Will Illinois Education Reforms Become Model?

   SPRINGFIELD — (Illinois Statehouse News) - 5/14/2011 - Illinois Gov. Pat Quinn's desk is the next destination for the state of Illinois' education reform measure, but the governor may not be the last stop.
   Illinois lawmakers and education advocates say the reforms, which passed the Illinois House, 112-1, Thursday, could become a national model.
   Robin Steans, executive director for Advance Illinois, whose website bills the group as an independent voice to promote the public education system in Illinois, said she watched the vote in Springfield, but knows top officials in Washington, D.C., were watching too.
   "The United States Department of Education has been following this closely. And my understanding is that the president was interested in how the vote went today," said Steans. "So this (measure) is getting, appropriately, attention for both the substance and the process."
   Steans said she's been answering calls for weeks from education advocates in other states as to how they can copy Illinois' path to education reform.
   The reforms make it tougher for teachers' unions to strike. Seventh-five percent of teachers would have to vote to go out on the picket line. The plan also would make it easier to fire teachers by streamlining the process. Supporters say the two-year process to fire a teacher would be condensed to three to four months.
   And Chicago schools likely will see a longer school day, and longer school year because of the new measure. Chicago's public school day runs from 9 a.m. until 2:45 p.m., one of the shortest in the country. Mayor-elect Rahm Emanuel has said he wants to add at least an hour to the day.
   But Ken Swanson, president of the Illinois Education Association, one of Illinois' major teacher unions with 133,000 members, said the real take-away from Illinois' reforms was the way that all sides — lawmakers, schools, unions and advocates — worked together.
   "Look at what happens when everyone can come together at the table and talk," said Swanson. "That's something that colleagues in other states have not been given the opportunity to do."
   Swanson also downplayed the national potential of Illinois' reforms.

■ **Problem to work on**: Quote the article on Illinois education reforms in full, word for word.

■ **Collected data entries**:
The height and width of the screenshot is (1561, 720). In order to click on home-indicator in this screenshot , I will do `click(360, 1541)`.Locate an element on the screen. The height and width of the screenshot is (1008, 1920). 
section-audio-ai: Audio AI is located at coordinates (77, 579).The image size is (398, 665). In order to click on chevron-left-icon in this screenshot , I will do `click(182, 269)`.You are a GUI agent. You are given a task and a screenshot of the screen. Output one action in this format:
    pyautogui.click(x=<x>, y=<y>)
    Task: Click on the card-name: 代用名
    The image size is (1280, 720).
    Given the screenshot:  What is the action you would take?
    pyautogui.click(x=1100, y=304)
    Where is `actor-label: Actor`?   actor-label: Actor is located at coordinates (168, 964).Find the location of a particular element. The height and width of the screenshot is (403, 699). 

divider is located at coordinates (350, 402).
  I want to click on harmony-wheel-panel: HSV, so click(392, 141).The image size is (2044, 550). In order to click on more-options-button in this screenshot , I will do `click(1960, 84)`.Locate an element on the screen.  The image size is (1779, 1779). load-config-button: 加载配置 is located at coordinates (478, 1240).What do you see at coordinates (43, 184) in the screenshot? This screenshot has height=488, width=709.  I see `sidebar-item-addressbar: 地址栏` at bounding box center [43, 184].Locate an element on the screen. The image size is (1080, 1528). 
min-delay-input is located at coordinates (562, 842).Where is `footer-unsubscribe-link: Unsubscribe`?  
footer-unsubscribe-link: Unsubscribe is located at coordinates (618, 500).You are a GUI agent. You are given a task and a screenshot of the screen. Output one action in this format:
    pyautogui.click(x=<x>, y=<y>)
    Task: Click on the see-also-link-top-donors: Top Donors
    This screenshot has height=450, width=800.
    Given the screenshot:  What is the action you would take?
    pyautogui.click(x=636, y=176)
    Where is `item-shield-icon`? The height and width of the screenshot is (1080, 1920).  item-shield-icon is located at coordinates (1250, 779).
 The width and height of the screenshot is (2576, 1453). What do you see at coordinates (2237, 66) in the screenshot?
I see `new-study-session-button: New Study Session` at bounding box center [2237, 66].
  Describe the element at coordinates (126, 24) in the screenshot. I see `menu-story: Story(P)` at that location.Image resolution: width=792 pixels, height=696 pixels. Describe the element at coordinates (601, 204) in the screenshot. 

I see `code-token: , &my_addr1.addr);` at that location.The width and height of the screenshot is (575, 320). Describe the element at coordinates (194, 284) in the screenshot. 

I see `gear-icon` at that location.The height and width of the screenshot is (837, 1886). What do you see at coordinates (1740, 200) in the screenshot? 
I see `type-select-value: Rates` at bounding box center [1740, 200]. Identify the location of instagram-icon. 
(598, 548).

■ **Solution**:
Will Illinois Education Reforms Become Model?

   SPRINGFIELD — (Illinois Statehouse News) - 5/14/2011 - Illinois Gov. Pat Quinn's desk is the next destination for the state of Illinois' education reform measure, but the governor may not be the last stop.
   Illinois lawmakers and education advocates say the reforms, which passed the Illinois House, 112-1, Thursday, could become a national model.
   Robin Steans, executive director for Advance Illinois, whose website bills the group as an independent voice to promote the public education system in Illinois, said she watched the vote in Springfield, but knows top officials in Washington, D.C., were watching too.
   "The United States Department of Education has been following this closely. And my understanding is that the president was interested in how the vote went today," said Steans. "So this (measure) is getting, appropriately, attention for both the substance and the process."
   Steans said she's been answering calls for weeks from education advocates in other states as to how they can copy Illinois' path to education reform.
   The reforms make it tougher for teachers' unions to strike. Seventh-five percent of teachers would have to vote to go out on the picket line. The plan also would make it easier to fire teachers by streamlining the process. Supporters say the two-year process to fire a teacher would be condensed to three to four months.
   And Chicago schools likely will see a longer school day, and longer school year because of the new measure. Chicago's public school day runs from 9 a.m. until 2:45 p.m., one of the shortest in the country. Mayor-elect Rahm Emanuel has said he wants to add at least an hour to the day.
   But Ken Swanson, president of the Illinois Education Association, one of Illinois' major teacher unions with 133,000 members, said the real take-away from Illinois' reforms was the way that all sides — lawmakers, schools, unions and advocates — worked together.
   "Look at what happens when everyone can come together at the table and talk," said Swanson. "That's something that colleagues in other states have not been given the opportunity to do."
   Swanson also downplayed the national potential of Illinois' reforms.